[Pointing records for text and elements]
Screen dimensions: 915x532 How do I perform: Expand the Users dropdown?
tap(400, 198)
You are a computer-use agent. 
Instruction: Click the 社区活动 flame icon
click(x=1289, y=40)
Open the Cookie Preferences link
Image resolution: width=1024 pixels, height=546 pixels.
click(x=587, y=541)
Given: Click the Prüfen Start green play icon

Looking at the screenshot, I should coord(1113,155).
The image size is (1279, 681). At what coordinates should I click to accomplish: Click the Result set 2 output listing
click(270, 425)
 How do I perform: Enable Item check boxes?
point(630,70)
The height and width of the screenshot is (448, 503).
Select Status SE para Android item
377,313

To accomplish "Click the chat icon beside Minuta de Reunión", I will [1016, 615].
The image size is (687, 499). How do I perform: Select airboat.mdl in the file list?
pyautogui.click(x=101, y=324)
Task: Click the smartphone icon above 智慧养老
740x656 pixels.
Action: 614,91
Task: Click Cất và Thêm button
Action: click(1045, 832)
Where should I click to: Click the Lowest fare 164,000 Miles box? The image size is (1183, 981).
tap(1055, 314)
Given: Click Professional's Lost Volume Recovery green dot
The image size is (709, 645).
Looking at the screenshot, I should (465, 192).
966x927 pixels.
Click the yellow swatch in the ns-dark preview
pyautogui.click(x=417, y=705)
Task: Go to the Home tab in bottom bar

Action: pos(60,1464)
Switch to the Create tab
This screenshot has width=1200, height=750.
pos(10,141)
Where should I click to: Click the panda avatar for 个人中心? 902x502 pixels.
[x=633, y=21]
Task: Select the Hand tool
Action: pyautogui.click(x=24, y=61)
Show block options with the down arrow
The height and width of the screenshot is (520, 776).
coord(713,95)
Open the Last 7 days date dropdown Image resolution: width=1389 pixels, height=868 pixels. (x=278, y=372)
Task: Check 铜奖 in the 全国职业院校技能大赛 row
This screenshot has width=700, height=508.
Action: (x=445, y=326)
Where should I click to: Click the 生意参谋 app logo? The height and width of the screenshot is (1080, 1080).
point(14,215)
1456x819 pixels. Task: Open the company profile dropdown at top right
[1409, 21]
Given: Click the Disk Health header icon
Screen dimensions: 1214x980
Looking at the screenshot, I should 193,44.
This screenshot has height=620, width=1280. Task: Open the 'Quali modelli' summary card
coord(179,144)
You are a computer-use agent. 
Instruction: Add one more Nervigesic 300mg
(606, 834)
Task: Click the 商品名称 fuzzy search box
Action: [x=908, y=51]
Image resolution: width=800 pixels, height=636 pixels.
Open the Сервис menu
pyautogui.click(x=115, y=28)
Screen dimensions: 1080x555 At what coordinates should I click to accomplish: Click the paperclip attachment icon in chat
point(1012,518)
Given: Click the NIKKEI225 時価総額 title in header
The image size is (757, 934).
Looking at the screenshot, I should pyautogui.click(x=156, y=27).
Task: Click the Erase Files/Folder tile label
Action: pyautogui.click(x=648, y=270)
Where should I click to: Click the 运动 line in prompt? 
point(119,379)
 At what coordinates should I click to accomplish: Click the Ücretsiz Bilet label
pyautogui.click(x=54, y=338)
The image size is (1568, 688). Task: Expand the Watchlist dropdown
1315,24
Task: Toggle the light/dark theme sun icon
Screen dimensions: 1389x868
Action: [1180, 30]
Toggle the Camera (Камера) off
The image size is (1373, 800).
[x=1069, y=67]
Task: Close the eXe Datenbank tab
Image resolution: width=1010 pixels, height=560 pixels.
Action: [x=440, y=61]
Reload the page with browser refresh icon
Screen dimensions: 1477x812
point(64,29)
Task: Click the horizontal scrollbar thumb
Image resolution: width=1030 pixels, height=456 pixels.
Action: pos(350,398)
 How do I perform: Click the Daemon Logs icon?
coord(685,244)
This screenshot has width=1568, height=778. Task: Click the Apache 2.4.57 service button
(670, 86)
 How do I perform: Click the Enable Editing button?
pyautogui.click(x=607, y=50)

### STATED TASK:
Rewrite all of the records above, swapping every "Screen dimensions" for "Screen size" and leaving everything else unchanged.

### WRITTEN SOLUTION:
Screen size: 915x532 How do I perform: Expand the Users dropdown?
tap(400, 198)
You are a computer-use agent. 
Instruction: Click the 社区活动 flame icon
click(x=1289, y=40)
Open the Cookie Preferences link
Image resolution: width=1024 pixels, height=546 pixels.
click(x=587, y=541)
Given: Click the Prüfen Start green play icon

Looking at the screenshot, I should coord(1113,155).
The image size is (1279, 681). At what coordinates should I click to accomplish: Click the Result set 2 output listing
click(270, 425)
 How do I perform: Enable Item check boxes?
point(630,70)
The height and width of the screenshot is (448, 503).
Select Status SE para Android item
377,313

To accomplish "Click the chat icon beside Minuta de Reunión", I will [1016, 615].
The image size is (687, 499). How do I perform: Select airboat.mdl in the file list?
pyautogui.click(x=101, y=324)
Task: Click the smartphone icon above 智慧养老
740x656 pixels.
Action: 614,91
Task: Click Cất và Thêm button
Action: click(1045, 832)
Where should I click to: Click the Lowest fare 164,000 Miles box? The image size is (1183, 981).
tap(1055, 314)
Given: Click Professional's Lost Volume Recovery green dot
The image size is (709, 645).
Looking at the screenshot, I should (465, 192).
966x927 pixels.
Click the yellow swatch in the ns-dark preview
pyautogui.click(x=417, y=705)
Task: Go to the Home tab in bottom bar

Action: pos(60,1464)
Switch to the Create tab
This screenshot has width=1200, height=750.
pos(10,141)
Where should I click to: Click the panda avatar for 个人中心? 902x502 pixels.
[x=633, y=21]
Task: Select the Hand tool
Action: pyautogui.click(x=24, y=61)
Show block options with the down arrow
The height and width of the screenshot is (520, 776).
coord(713,95)
Open the Last 7 days date dropdown Image resolution: width=1389 pixels, height=868 pixels. (x=278, y=372)
Task: Check 铜奖 in the 全国职业院校技能大赛 row
This screenshot has width=700, height=508.
Action: (x=445, y=326)
Where should I click to: Click the 生意参谋 app logo? The height and width of the screenshot is (1080, 1080).
point(14,215)
1456x819 pixels. Task: Open the company profile dropdown at top right
[1409, 21]
Given: Click the Disk Health header icon
Screen size: 1214x980
Looking at the screenshot, I should 193,44.
This screenshot has height=620, width=1280. Task: Open the 'Quali modelli' summary card
coord(179,144)
You are a computer-use agent. 
Instruction: Add one more Nervigesic 300mg
(606, 834)
Task: Click the 商品名称 fuzzy search box
Action: [x=908, y=51]
Image resolution: width=800 pixels, height=636 pixels.
Open the Сервис menu
pyautogui.click(x=115, y=28)
Screen size: 1080x555 At what coordinates should I click to accomplish: Click the paperclip attachment icon in chat
point(1012,518)
Given: Click the NIKKEI225 時価総額 title in header
The image size is (757, 934).
Looking at the screenshot, I should pyautogui.click(x=156, y=27).
Task: Click the Erase Files/Folder tile label
Action: pyautogui.click(x=648, y=270)
Where should I click to: Click the 运动 line in prompt? 
point(119,379)
 At what coordinates should I click to accomplish: Click the Ücretsiz Bilet label
pyautogui.click(x=54, y=338)
The image size is (1568, 688). Task: Expand the Watchlist dropdown
1315,24
Task: Toggle the light/dark theme sun icon
Screen size: 1389x868
Action: [1180, 30]
Toggle the Camera (Камера) off
The image size is (1373, 800).
[x=1069, y=67]
Task: Close the eXe Datenbank tab
Image resolution: width=1010 pixels, height=560 pixels.
Action: [x=440, y=61]
Reload the page with browser refresh icon
Screen size: 1477x812
point(64,29)
Task: Click the horizontal scrollbar thumb
Image resolution: width=1030 pixels, height=456 pixels.
Action: pos(350,398)
 How do I perform: Click the Daemon Logs icon?
coord(685,244)
This screenshot has width=1568, height=778. Task: Click the Apache 2.4.57 service button
(670, 86)
 How do I perform: Click the Enable Editing button?
pyautogui.click(x=607, y=50)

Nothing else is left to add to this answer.